NAICNO/Jobanalyzer

Core bindings on each node (betzy)

Closed this issue · 2 comments

Can we extract momentary state per core in a binary form (bitvector) - high vs low usage at the moment. top/htop can do this so we should be able too. it's ok to look when we sample and not worry about history... For intuition, think about the htop graph and how the activity is distributed.

The rationale is that users get the core bindings completely wrong sometimes and we'd like to analyze patterns and generate alerts.

Sonar can now generate these data (NordicHPC/sonar#179) so how do we extract them and manipulate them? I think we should see the load data as separate from the sample data, they just happen to be encoded in the same stream. But it's a bit open what parse ought to do - should it correlate the sample stream and the load data stream and insert the latter into the former to recreate the original data stream? Possibly. Or should there be some kind of cross-reference from a (raw) sample record to a (raw) load data record?

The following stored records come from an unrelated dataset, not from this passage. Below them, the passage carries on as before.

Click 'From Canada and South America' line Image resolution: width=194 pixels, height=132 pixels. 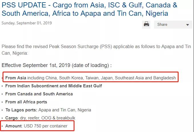(x=39, y=94)
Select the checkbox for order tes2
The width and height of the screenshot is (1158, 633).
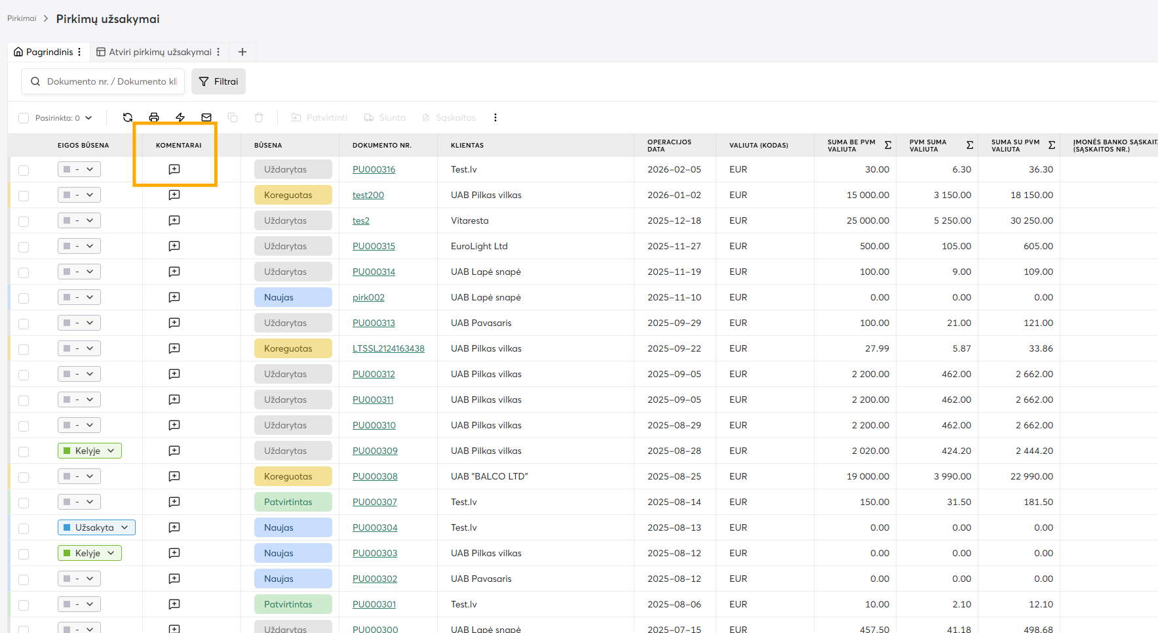[x=24, y=221]
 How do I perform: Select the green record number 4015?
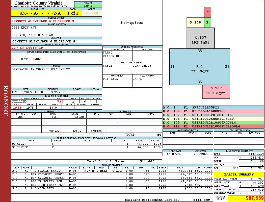pyautogui.click(x=88, y=6)
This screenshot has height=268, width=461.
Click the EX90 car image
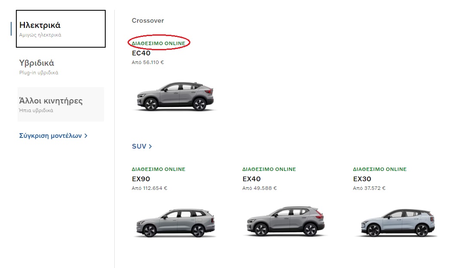point(175,222)
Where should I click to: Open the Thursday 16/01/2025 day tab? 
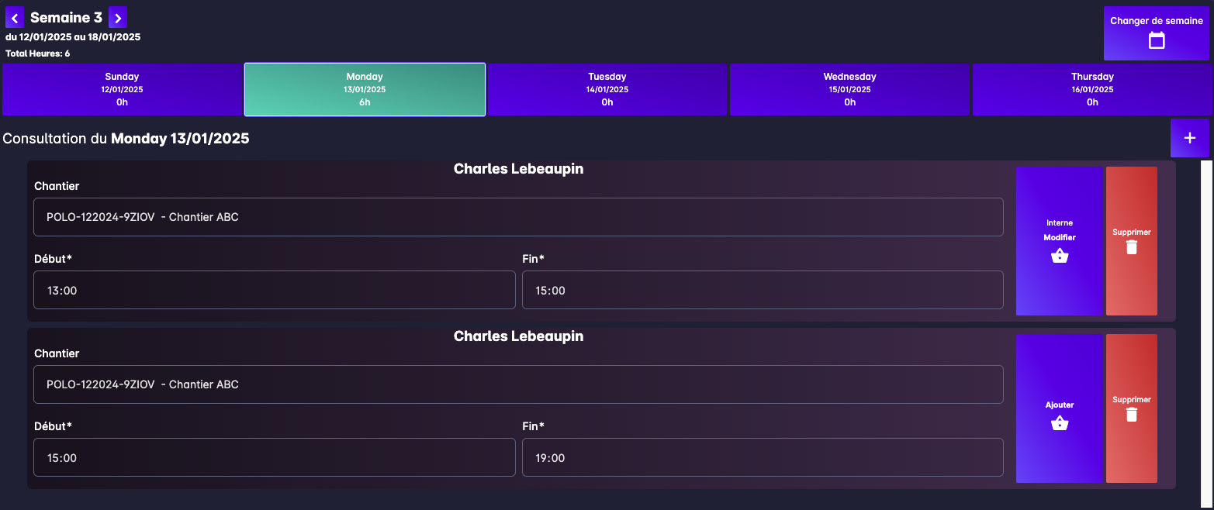pos(1091,89)
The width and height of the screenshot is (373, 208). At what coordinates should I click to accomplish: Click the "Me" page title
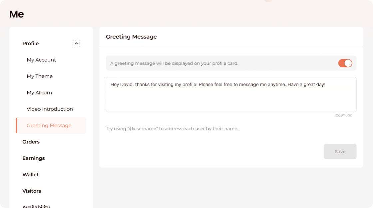[x=17, y=14]
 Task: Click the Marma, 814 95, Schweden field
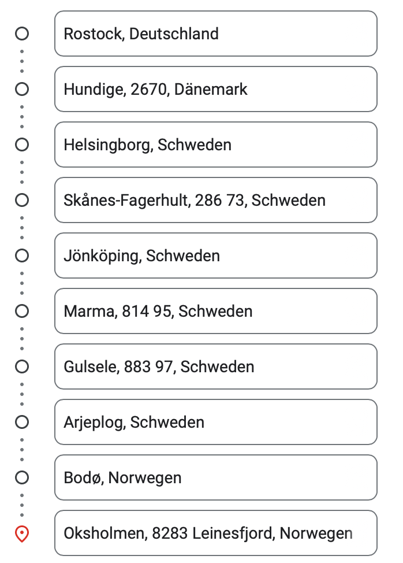pos(216,311)
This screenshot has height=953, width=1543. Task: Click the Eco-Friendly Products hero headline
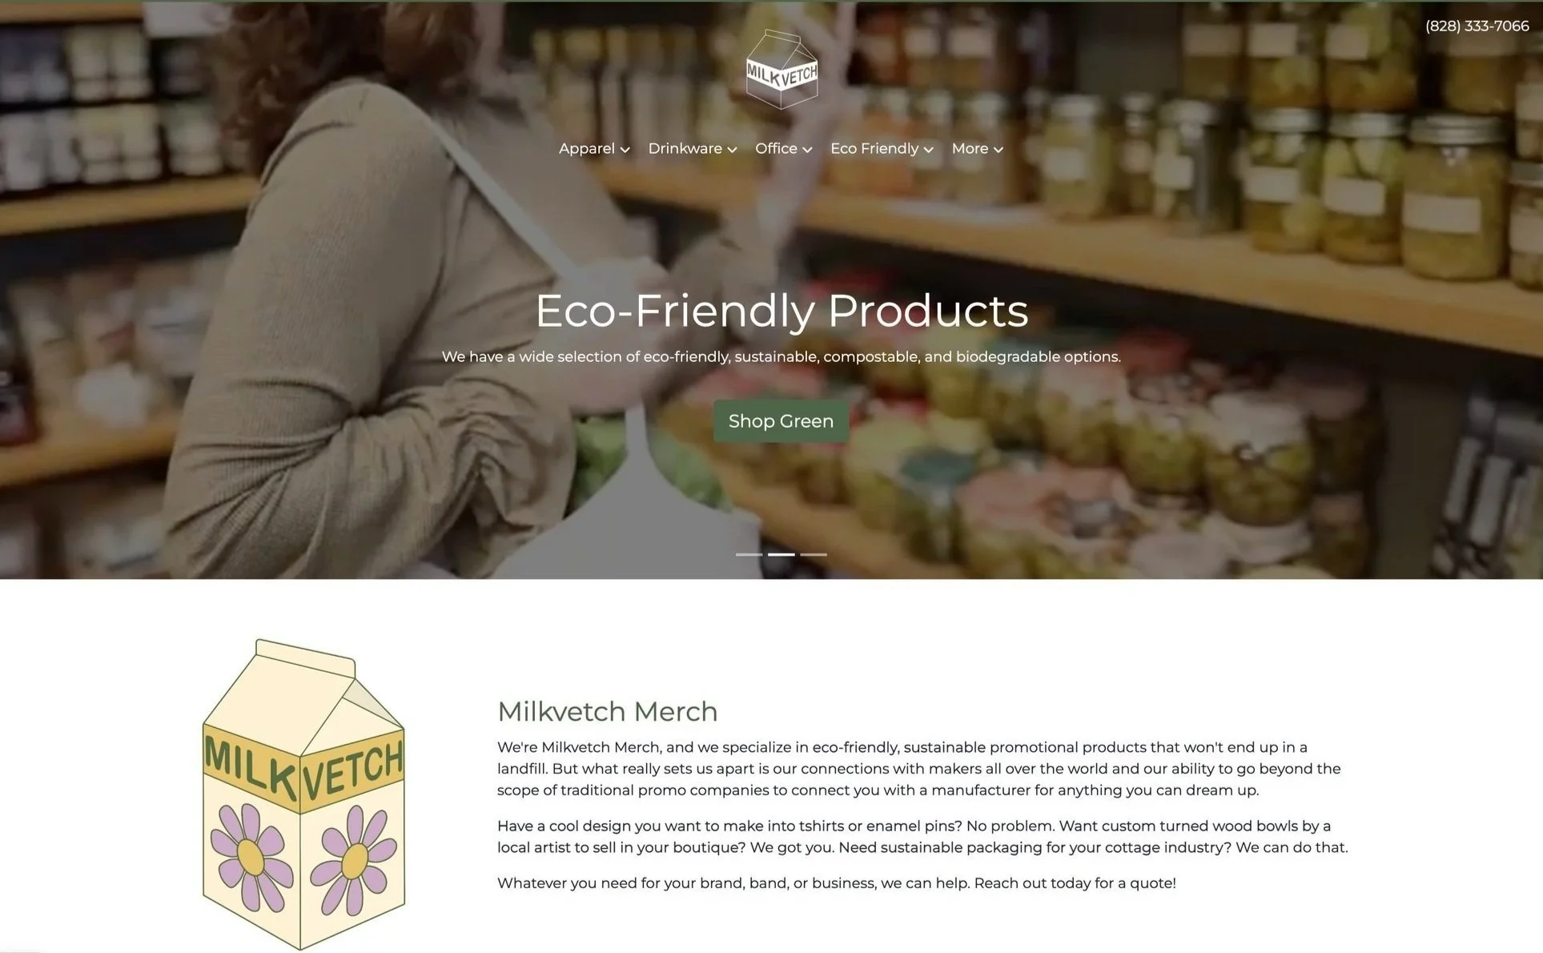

There will probably be a new command, sonalyze top, which will extract and display the load data for a set of nodes, allowing the core bindings to be analyzed. This doesn't have to be very involved: one useful output would probably be, say, two bits per cpu per time step, indicating how busy it is on a log scale during the last time step. Ad-hoc reporting code would request these data and then process them further and report on them. There might be another useful output, which is the amount of cpu time (percent, absolute) used by a core during the same time step - same info, but maybe with different utility.

Representation-wise, the database delivers the sample stream and the load stream separately, and they are postprocessed and managed separately (and for all I know, maybe we want APIs that deliver one or the other but not both - it makes sense now that we have caching).

Sonalyze can now process these data, and print them (in human-readable format only, csv etc are coming).